Outra vitória que tivemos foi em relação às vacinas. A maioria da população se vacinou. A pressão da oposição fez o governo abrir mão de sua política antivacina e deixar o Sistema Único de Saúde (SUS) trabalhar. Graças a isso, o número de mortes caiu e evitamos o que seria uma nova onda do vírus. 

Uma última vitória que tivemos, apesar do quadro geral de derrotas, foi o auxílio emergencial. Bolsonaro se elegeu dizendo que os programas sociais tornavam as pessoas preguiçosas. No início da pandemia, a proposta de auxílio era três parcelas de R$ 200,00. Foi a oposição no Congresso que obrigou o governo a mudar de política. Hoje o Presidente quer aumentar o valor do bolsa-família e mudar o nome do programa para se reeleger. A política de distribuição direta de renda, bandeira da esquerda, se tornou um consenso nacional. A proposta de renda básica universal hoje é discutida por todos. 
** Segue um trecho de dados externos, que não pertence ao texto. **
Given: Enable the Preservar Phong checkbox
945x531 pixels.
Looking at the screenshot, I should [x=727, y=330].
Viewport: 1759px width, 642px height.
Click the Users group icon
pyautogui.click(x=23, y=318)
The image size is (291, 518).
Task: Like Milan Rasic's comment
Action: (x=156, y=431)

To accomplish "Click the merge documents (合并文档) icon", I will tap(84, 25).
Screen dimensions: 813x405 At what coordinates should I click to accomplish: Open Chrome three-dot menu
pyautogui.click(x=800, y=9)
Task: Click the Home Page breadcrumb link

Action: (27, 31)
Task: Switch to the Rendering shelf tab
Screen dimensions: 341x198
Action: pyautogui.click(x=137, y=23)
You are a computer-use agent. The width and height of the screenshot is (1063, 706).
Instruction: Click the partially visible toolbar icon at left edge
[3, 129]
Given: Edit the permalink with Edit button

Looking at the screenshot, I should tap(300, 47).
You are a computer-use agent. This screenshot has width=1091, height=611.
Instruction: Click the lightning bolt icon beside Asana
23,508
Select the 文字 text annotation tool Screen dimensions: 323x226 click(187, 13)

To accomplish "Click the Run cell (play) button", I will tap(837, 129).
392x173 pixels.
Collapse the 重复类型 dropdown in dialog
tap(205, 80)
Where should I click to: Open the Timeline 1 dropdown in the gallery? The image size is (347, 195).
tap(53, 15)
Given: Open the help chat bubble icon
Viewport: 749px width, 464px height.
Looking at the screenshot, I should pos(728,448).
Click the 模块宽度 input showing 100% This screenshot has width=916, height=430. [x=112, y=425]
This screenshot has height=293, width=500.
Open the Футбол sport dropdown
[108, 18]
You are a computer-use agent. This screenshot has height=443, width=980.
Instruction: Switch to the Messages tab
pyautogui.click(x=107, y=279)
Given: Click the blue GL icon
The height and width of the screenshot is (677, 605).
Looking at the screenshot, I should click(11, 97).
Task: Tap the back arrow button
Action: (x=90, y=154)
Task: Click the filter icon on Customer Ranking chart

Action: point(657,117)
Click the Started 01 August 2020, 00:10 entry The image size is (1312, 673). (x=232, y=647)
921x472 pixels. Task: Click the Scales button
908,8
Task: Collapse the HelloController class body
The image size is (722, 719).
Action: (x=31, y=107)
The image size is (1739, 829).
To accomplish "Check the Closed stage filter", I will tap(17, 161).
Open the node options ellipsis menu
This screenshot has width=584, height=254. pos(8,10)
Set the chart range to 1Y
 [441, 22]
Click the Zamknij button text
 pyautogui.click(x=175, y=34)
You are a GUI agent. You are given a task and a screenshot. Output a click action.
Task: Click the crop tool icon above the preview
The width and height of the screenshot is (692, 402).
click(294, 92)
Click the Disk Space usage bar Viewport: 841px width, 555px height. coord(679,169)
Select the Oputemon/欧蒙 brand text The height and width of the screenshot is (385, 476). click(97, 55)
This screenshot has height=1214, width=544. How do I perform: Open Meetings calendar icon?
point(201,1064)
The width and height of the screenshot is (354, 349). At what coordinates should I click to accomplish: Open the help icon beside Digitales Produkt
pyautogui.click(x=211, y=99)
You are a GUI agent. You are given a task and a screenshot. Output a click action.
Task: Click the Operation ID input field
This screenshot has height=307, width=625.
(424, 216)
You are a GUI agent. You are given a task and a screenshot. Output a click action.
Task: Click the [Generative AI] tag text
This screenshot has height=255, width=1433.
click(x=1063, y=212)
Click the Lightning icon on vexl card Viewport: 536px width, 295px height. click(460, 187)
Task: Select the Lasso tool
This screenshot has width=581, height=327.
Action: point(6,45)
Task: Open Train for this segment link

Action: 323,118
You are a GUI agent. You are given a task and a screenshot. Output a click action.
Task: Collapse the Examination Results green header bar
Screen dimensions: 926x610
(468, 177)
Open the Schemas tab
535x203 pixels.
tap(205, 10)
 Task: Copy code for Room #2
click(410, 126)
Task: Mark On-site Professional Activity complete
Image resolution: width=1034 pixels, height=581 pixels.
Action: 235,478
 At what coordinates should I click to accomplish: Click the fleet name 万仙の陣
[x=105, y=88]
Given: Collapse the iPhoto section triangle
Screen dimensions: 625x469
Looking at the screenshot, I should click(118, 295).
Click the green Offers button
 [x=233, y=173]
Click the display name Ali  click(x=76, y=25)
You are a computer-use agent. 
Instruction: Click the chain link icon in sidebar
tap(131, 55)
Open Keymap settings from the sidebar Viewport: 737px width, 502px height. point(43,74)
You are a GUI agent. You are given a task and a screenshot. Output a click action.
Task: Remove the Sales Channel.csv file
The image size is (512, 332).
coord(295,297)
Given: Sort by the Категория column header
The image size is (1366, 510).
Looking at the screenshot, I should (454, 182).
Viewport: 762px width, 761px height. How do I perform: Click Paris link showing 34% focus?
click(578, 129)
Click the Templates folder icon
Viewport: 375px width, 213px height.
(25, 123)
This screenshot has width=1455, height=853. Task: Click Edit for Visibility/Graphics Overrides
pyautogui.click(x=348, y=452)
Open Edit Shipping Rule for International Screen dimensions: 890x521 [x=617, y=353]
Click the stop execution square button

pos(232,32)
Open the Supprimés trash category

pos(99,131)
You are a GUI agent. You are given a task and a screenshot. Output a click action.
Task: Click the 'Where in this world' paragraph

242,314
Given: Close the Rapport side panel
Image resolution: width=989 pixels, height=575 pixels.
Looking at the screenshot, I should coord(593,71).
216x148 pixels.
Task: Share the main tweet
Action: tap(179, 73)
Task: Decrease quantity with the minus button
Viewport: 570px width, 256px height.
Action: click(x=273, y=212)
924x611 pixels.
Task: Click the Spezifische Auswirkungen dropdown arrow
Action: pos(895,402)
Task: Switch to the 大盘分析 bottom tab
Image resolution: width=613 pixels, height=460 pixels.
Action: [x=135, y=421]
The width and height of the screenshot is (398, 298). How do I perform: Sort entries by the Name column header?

Agora é evitar outra derrota e impedir a reeleição de Bolsonaro

Não sabemos se Bolsonaro vai terminar o mandato. O Brasil é cheio de imprevistos e tudo pode acontecer. Mas se o genocida disputar as eleições de 2022, ele provavelmente vai estar no segundo turno. E tem chances reais de ganhar. 

O fato dele ter sido parcialmente vitorioso na disputa de narrativas em relação à Covid-19 nos ajuda a armar nossa política para o próximo ano. Dizer que Bolsonaro matou 600 mil pessoas não é o suficiente para convencer os eleitores a não votarem nele. 

O genocida tem uma base ideológica sólida, de pouco mais de 10% da população. Se Bolsonaro der um tiro na cabeça de uma criança ao vivo em cadeia nacional, essa parcela vai continuar apoiando ele. E alguns vão militar em seu favor, ir às ruas e pedir votos. 

Isso se soma à popularidade que o Presidente pode ganhar se conseguir aumentar o valor do bolsa-família e inaugurar algumas obras de infraestrutura. Ele pode ser ajudado também pela sensação de que a pandemia acabou e talvez por uma pequena, ilusória, mas existente recuperação econômica. 

Esses fatores são o suficiente para que o genocida chegue ao segundo turno. Se o adversário for Lula, o antipetismo vai acrescentar votos ao Presidente. A maior parte da classe dominante deve fazer campanha para alguma “terceira via” no primeiro turno. Mas no segundo, as elites, junto com a bancada do boi, da bala e da bíblia, vão se mover pela reeleição de Bolsonaro. Isso significa currais eleitorais, dinheiro e mídia. Muitos dos que hoje respondem nas pesquisas que vão votar em Lula podem mudar de voto diante da influência desses agentes.  

Se Bolsonaro participar das eleições de 2022, será uma disputa difícil. Não podemos confundir as intenções de voto hoje com o a votação real depois de uma campanha que será suja, tensa e feita com uso de máquina pública e privada. E mesmo que o genocida perca, é muito, mas muito provável, que ele tente um golpe. E existem chances reais dele ser bem sucedido. Para isto, basta que seus bandos milicianos instalem o caos no país, levando as forças armadas a agir. 

A realidade é feia, chata e pelega. Mas é a realidade. Temos uma batalha duríssima pela frente. E não há nenhuma garantia de que vamos vencer. Tampouco há garantia de que vamos perder. Não há tempo para chorar pela derrota de tivemos. Urge trabalharmos para que o futuro seja diferente. Não sabemos quantas vidas podemos perder se formos derrotados de novo. À luta!